Records from a pointing dataset:
((
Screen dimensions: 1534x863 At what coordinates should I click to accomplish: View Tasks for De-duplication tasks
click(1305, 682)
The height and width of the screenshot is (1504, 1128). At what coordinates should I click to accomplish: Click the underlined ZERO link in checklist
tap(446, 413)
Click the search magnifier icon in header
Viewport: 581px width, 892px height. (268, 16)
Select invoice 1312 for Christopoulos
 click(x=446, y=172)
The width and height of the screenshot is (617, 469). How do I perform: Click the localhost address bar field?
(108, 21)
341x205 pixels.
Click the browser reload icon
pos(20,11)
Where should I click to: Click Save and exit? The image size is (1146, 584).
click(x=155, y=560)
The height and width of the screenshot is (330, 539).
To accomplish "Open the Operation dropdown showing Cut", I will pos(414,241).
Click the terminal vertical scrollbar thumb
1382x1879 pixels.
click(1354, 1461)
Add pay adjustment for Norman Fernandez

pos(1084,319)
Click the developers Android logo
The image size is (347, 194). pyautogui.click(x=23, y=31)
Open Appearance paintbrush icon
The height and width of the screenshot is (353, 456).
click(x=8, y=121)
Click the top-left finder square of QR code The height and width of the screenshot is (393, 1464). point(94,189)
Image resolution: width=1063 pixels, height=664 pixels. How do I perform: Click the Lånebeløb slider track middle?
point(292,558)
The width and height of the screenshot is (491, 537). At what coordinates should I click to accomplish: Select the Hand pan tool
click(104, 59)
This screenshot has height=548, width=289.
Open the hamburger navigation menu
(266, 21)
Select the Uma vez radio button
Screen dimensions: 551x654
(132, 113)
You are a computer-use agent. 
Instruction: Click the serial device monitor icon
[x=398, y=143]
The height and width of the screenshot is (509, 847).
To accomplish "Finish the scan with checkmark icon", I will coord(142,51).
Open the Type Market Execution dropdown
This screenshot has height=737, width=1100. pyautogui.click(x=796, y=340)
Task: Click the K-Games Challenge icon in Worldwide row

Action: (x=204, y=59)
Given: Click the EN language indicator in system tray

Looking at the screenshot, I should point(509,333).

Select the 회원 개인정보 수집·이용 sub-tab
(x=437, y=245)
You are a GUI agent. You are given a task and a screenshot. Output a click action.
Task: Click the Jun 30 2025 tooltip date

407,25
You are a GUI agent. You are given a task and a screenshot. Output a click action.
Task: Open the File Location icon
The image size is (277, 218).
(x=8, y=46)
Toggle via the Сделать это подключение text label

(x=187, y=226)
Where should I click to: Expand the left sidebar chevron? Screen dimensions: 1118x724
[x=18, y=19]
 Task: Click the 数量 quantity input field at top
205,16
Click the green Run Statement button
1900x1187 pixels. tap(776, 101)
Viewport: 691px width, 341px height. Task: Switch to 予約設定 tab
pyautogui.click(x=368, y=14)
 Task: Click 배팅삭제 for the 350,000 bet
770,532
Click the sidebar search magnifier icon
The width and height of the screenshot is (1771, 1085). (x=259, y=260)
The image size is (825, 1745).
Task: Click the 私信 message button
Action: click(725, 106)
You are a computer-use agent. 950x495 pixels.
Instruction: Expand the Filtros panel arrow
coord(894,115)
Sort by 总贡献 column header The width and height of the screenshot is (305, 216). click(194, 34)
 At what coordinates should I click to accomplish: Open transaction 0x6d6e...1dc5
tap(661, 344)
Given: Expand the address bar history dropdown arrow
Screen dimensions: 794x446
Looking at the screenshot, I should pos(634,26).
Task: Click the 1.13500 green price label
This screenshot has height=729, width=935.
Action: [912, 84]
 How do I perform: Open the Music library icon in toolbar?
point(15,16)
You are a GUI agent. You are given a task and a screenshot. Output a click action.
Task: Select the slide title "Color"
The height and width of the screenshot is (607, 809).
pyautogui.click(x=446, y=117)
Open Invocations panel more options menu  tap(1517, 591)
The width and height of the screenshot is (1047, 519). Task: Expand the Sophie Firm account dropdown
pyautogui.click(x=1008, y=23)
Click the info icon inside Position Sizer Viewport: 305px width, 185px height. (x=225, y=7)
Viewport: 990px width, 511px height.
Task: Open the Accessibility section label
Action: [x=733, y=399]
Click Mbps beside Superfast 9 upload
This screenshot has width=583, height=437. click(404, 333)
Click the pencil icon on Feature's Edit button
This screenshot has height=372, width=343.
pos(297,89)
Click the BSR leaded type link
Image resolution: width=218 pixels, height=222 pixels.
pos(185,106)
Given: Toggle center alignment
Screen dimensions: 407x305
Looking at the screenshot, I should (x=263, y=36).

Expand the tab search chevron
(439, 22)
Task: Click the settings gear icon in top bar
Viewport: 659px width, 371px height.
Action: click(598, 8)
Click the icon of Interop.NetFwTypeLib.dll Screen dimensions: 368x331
))
(Written task)
Count the lines in the listing above that contain the string "sidebar". Give only the number.

(Complete output)
2